→ Задание 1
Ответьте по текстовому фрагменту:
(a) Какой по счёту сапёр подорвался?
(b) Сколько времени рассказчик ничего не ел после этого случая?
(c) На каком посту потом ночевали?
→ Задание 2
Перепишите текстовый фрагмент между словами «Первый сапёр прошел, а» и «куда я попал?» включительно, поставив «турникет» вместо «жгут».

### Текстовый фрагмент ###

Эта операция, мы с неё вернулись, на 7-ое ноября.
И сапёры. Тоже на войне запомнились. У них на лице было такое – лучше уж сейчас подорваться, чем ещё мучатся. Они так и ходили такие отрешенные.
Мы, когда с того поста пошли, вниз кажется. В зелёнку стали спускаться. И тогда ка-а-ак пиздануло!
Первый сапёр прошел, а второй подорвался. Мне тогда – «Санинструктора сюда!» Я прибежал и стою в ахуе. Старцев ещё орал – вяжи жгут ниже, чтобы больший кусок ноги сохранить. А куда я ему ниже привяжу? Всё разбито. Ни икры ничего нету, только требуха висит. Куда там мотать? Только под самую коленку вязать. Кто-то помог штанину задрать и мясо всё это убрал. А то я вязать не мог. Намотал в конце-концов.
А потом сели жрать, а у меня ручечки в крови. А водички чтобы помыть нету. И вот я сутки тогда ничего не жрал. Я ж говорил, что херово ко всему привыкаю. Пацаны сидят курят, ржут, пиздят. А я – вот только что был человек и хераксь, уже он без ноги. И мне как-то ржать и веселиться не получается. Я не привык ещё к такому. Смотрю только кругом – пиздец, куда я попал?
А потом мы ночевали на 14-ом посту. Офицеры тогда набухались. И кто-то бухой показывал класс стрельбы из «мухи». Саданул по дувалу и там полянка спелой пшеницы загорелась. А когда мы с того поста ушли, то душманы пост капитально обстреляли.
Руха. Сержант Андреев Е.В. на крыше ротного дувала.

### Исходные данные ###

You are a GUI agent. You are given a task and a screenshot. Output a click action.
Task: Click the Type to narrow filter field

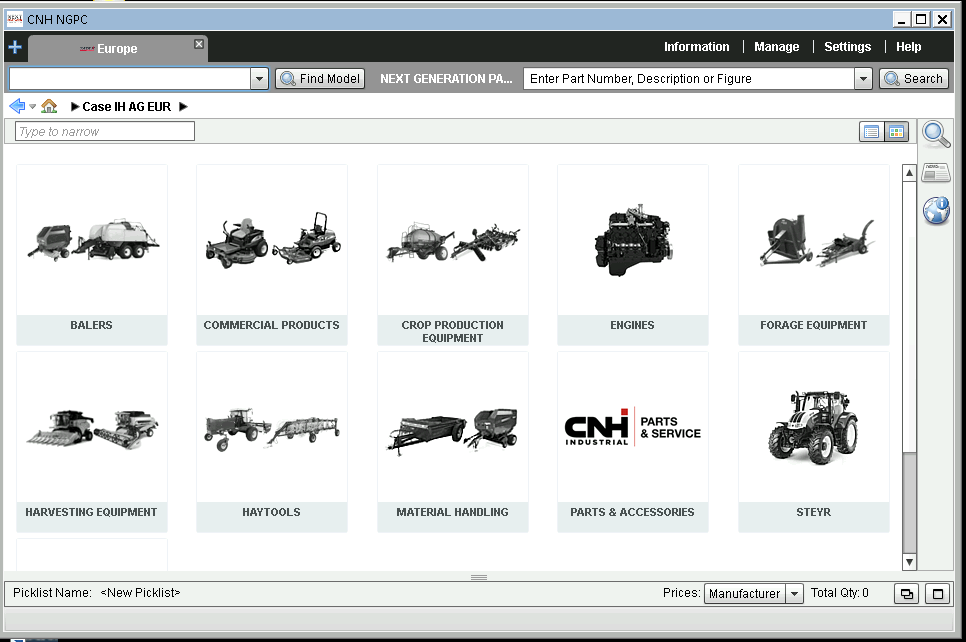[105, 132]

###

→ Правильный ответ 1
(a) Второй.
(b) Сутки.
(c) На 14-ом посту.

→ Правильный ответ 2
Первый сапёр прошел, а второй подорвался. Мне тогда – «Санинструктора сюда!» Я прибежал и стою в ахуе. Старцев ещё орал – вяжи турникет ниже, чтобы больший кусок ноги сохранить. А куда я ему ниже привяжу? Всё разбито. Ни икры ничего нету, только требуха висит. Куда там мотать? Только под самую коленку вязать. Кто-то помог штанину задрать и мясо всё это убрал. А то я вязать не мог. Намотал в конце-концов.
А потом сели жрать, а у меня ручечки в крови. А водички чтобы помыть нету. И вот я сутки тогда ничего не жрал. Я ж говорил, что херово ко всему привыкаю. Пацаны сидят курят, ржут, пиздят. А я – вот только что был человек и хераксь, уже он без ноги. И мне как-то ржать и веселиться не получается. Я не привык ещё к такому. Смотрю только кругом – пиздец, куда я попал?